GPT-4 autonomously hacks zero-day security flaws with 53% success rate

06-09-2024 • https://newatlas.com, By Joe Salas

A couple of months ago, a team of researchers released a paper saying they'd been able to use GPT-4 to autonomously hack one-day (or N-day) vulnerabilities – these are security flaws that are already known, but for which a fix hasn't yet been released. If given the Common Vulnerabilities and Exposures (CVE) list, GPT-4 was able to exploit 87% of critical-severity CVEs on its own.

Skip forward to this week and the same group of researchers released a follow-up paper saying they've been able to hack zero-day vulnerabilities – vulnerabilities that aren't yet known – with a team of autonomous, self-propagating Large Language Model (LLM) agents using a Hierarchical Planning with Task-Specific Agents (HPTSA) method.

Instead of assigning a single LLM agent trying to solve many complex tasks, HPTSA uses a "planning agent" that oversees the entire process and launches multiple "subagents," that are task-specific. Very much like a boss and his subordinates, the planning agent coordinates to the managing agent which delegates all efforts of each "expert subagent", reducing the load of a single agent on a task it might struggle with.

It's a technique similar to what Cognition Labs uses with its Devin AI software development team; it plans a job out, figures out what kinds of workers it'll need, then project-manages the job to completion while spawning its own specialist 'employees' to handle tasks as needed.

When benchmarked against 15 real-world web-focused vulnerabilities, HPTSA has shown to be 550% more efficient than a single LLM in exploiting vulnerabilities and was able to hack 8 of 15 zero-day vulnerabilities. The solo LLM effort was able to hack only 3 of the 15 vulnerabilities.

Blackhat or whitehat? There is legitimate concern that these models will allow users to maliciously attack websites and networks. Daniel Kang – one of the researchers and the author of the white paper – noted specifically that in chatbot mode, GPT-4 is "insufficient for understanding LLM capabilities" and is unable to hack anything on its own.
◇ ◇ ◇ ◇ ◇
▸ Exercise instructions: Set down the part of the GPT-4 hacking article from "06-09-2024 • https://newatlas.com, By" to "CVEs on its own.", copying it word for word. The entries have no connection to the article above.

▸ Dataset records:
◇ ◇ ◇ ◇ ◇
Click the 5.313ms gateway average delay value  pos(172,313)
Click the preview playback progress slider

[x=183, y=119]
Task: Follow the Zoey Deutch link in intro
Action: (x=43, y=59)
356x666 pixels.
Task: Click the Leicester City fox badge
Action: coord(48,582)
◇ ◇ ◇ ◇ ◇
▸ Reply to the exercise:
06-09-2024 • https://newatlas.com, By Joe Salas

A couple of months ago, a team of researchers released a paper saying they'd been able to use GPT-4 to autonomously hack one-day (or N-day) vulnerabilities – these are security flaws that are already known, but for which a fix hasn't yet been released. If given the Common Vulnerabilities and Exposures (CVE) list, GPT-4 was able to exploit 87% of critical-severity CVEs on its own.